▸ PROMPT
Could you filter the records below and return each line that holds "Task"?

Dataset entries
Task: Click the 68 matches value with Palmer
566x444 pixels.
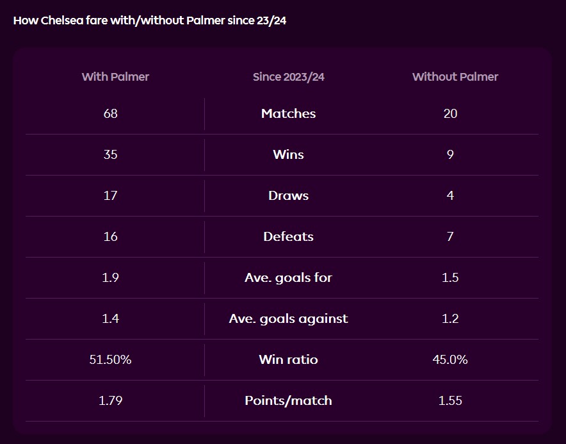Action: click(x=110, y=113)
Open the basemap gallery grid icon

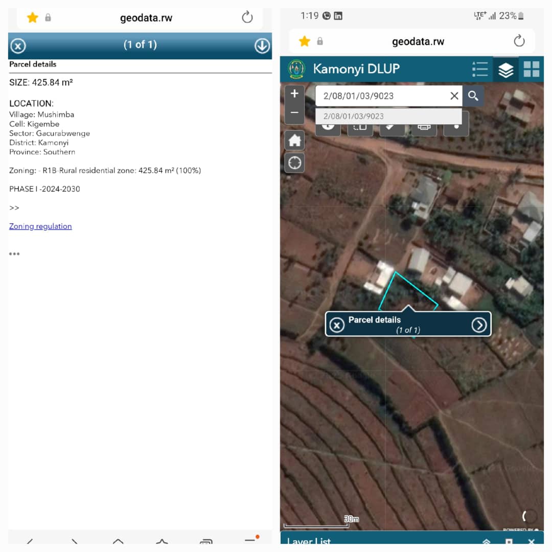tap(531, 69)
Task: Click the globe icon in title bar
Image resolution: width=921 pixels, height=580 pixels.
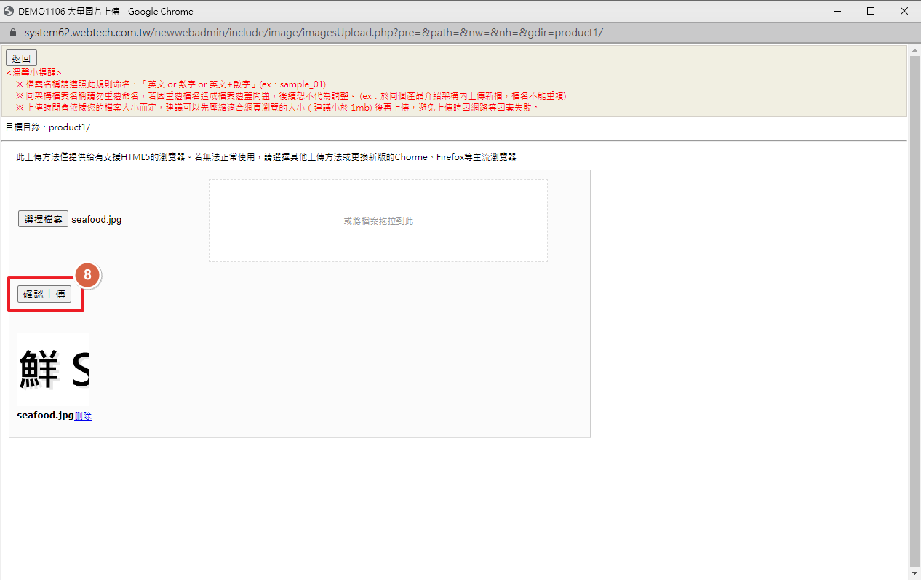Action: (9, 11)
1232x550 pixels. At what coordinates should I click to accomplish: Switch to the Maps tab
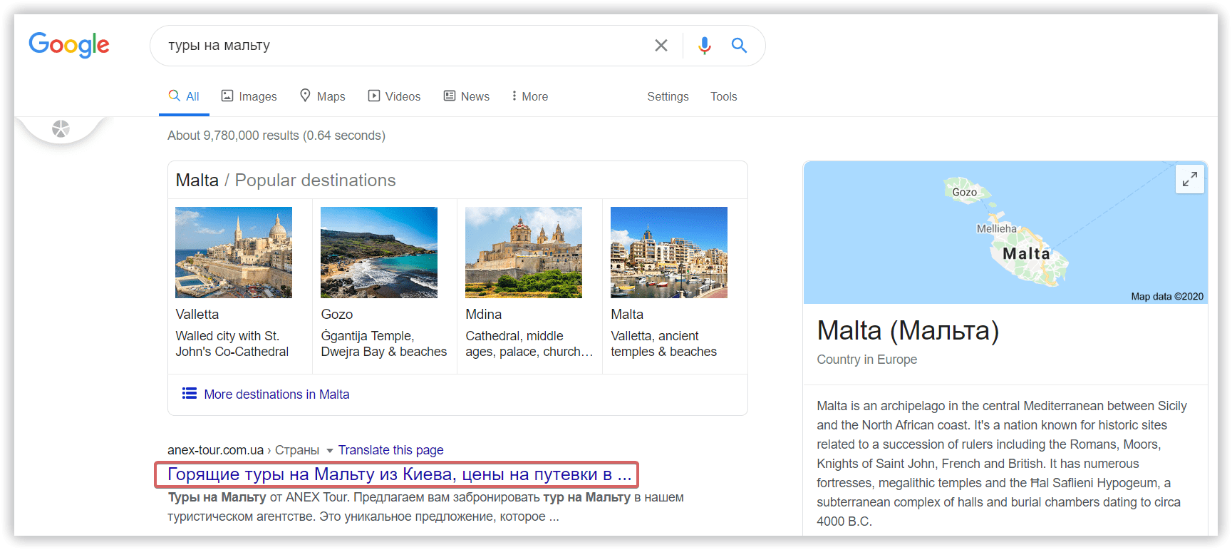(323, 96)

▸ YOUR SOLUTION
Task: Click the 68 matches value with Palmer
Task: Click the globe icon in title bar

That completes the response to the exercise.